New Haven’s Long Wharf Theatre has selected Jacob G. Padrón, a major force in new play development, especially among minority writers, as its new artistic director. He begins his new job in February of next year.
In his first interview regarding his new job, minutes before the news was posted on the Long Wharf website Thursday morning, Padrón expressed “excitement and gratitude for this opportunity.”
Two years ago Padrón founded the Sol Project, a national arts initiative whose mission statement explains that it “works in partnership with leading theater companies to amplify the voices of Latinx playwrights and build artistic homes for artists of color in New York City and beyond.” One recent production with which the Sol Project was involved was the new play “El Huracán” by Charise Castro Smith, which premiered at the Yale Repertory Theatre in September.
Padrón could not divulge many specifics yet about future programming at Long Wharf, but he did mention several contemporary playwrights whose work he “cares deeply about.” They include Tarell Alvin McCraney (“The Brother/Sister Plays), Charise Castro Smith (“El Huracan”), Shaina Taub (known for her Shakespeare adaptations), Hilary Bettis (“Alligator”), Suzan-Lori Parks (“Father Comes Home from the Wars”) and performance artist/playwright Luis Alfaro.
Padrón says that he intends to continue Long Wharf’s new-works reading series but also sees “a potential to expand and reach new artists” through other new-work development programs.
“There will certainly be new work.

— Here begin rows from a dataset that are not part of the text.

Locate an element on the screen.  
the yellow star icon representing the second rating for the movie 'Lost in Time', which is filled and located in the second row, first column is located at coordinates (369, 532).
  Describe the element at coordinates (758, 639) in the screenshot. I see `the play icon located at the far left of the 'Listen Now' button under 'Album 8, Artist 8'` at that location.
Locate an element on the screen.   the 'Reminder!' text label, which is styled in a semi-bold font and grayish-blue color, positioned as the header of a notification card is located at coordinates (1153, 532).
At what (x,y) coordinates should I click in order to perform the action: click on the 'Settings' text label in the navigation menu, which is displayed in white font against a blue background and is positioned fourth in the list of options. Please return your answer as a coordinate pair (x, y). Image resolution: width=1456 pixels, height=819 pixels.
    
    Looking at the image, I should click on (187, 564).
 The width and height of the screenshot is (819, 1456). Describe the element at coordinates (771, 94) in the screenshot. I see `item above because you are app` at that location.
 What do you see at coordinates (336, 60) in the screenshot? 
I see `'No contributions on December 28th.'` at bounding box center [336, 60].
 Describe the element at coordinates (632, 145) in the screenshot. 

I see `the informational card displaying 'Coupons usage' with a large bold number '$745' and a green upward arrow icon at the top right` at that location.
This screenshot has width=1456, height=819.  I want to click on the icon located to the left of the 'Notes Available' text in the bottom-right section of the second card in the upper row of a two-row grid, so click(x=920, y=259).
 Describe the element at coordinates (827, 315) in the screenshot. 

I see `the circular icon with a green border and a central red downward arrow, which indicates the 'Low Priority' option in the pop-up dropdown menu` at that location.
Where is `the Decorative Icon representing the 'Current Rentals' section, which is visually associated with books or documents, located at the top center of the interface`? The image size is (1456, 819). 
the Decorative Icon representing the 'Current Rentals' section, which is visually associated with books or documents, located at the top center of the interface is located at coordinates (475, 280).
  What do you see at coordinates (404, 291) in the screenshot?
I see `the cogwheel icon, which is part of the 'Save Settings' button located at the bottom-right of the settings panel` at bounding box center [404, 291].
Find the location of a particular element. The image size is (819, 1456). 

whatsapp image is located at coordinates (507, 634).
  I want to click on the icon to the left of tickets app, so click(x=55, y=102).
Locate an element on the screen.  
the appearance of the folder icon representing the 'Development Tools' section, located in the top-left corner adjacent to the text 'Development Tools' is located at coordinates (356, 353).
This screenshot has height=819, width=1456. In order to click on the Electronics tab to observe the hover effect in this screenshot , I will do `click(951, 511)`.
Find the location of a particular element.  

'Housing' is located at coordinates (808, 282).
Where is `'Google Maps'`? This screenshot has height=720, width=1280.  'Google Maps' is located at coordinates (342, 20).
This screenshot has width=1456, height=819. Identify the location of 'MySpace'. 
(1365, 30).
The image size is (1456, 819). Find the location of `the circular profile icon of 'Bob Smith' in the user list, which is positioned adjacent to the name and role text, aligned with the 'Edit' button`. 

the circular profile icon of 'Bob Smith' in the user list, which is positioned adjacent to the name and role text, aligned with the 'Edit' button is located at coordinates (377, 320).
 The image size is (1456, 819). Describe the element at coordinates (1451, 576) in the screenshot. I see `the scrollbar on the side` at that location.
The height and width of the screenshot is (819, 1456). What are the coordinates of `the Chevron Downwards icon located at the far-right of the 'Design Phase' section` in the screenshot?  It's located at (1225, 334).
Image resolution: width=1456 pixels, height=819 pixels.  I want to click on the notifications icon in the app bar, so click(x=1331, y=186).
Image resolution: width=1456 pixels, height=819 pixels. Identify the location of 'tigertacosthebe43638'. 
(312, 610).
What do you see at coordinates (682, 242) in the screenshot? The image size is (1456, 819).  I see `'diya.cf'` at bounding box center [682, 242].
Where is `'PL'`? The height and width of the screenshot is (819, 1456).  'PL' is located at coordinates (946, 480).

We will also breathe new life into classic texts. I am deeply interested in plays that are in conversation with New Haven and in conversation with the world. That’s what theater should be for.”
Padrón, 38, knows the New Haven area well. As a student at the Yale School of Drama a decade ago, Padrón was managing director of the student-run Yale Cabaret. He now teaches artistic producing for the YSD’s theater management program.
Padrón has worked at some of the most famous theaters in the country, including as the senior line producer at the Public Theater in New York City. As a producer at Steppenwolf Theatre in Chicago, Padrón oversaw programming at a new-works space, The Garage. From 2008-11 he was associate producer at the Oregon Shakespeare Festival. Most recently he has worked in the Cultural Investments area at Time Warner Inc.
Padrón says he will spend the time until February “doing a lot of deep listening, getting to know the staff.” He intends to live in New Haven. (One recommendation of the board before setting up the national search was that the new artistic direction be more in touch with the community.)
The Long Wharf’s current managing director, Joshua Borenstein, will continue in that position. Since Edelstein’s departure, Borenstein had been handling the artistic director duties and well as his management ones.
“One of the reasons I was really excited about this,” Padrón says, “was the opportunity to work with Josh.”
The Long Wharf board of trustees voted unanimously in favor of Padrón at a board meeting Tuesday night. The theater said there were more than 160 applicants for the artistic director position.
The Long Wharf lost its previous artistic director, Gordon Edelstein, in January. Edelstein, who had run the theater since 2002, was fired after multiple allegations of sexual assault and harassment were reported by the New York Times.
The Long Wharf formed committees to address concerns and assure better communication among staff. It also commissioned an internal review of its practices, which found management or the board of directors blameless regarding Edelstein’s misconduct.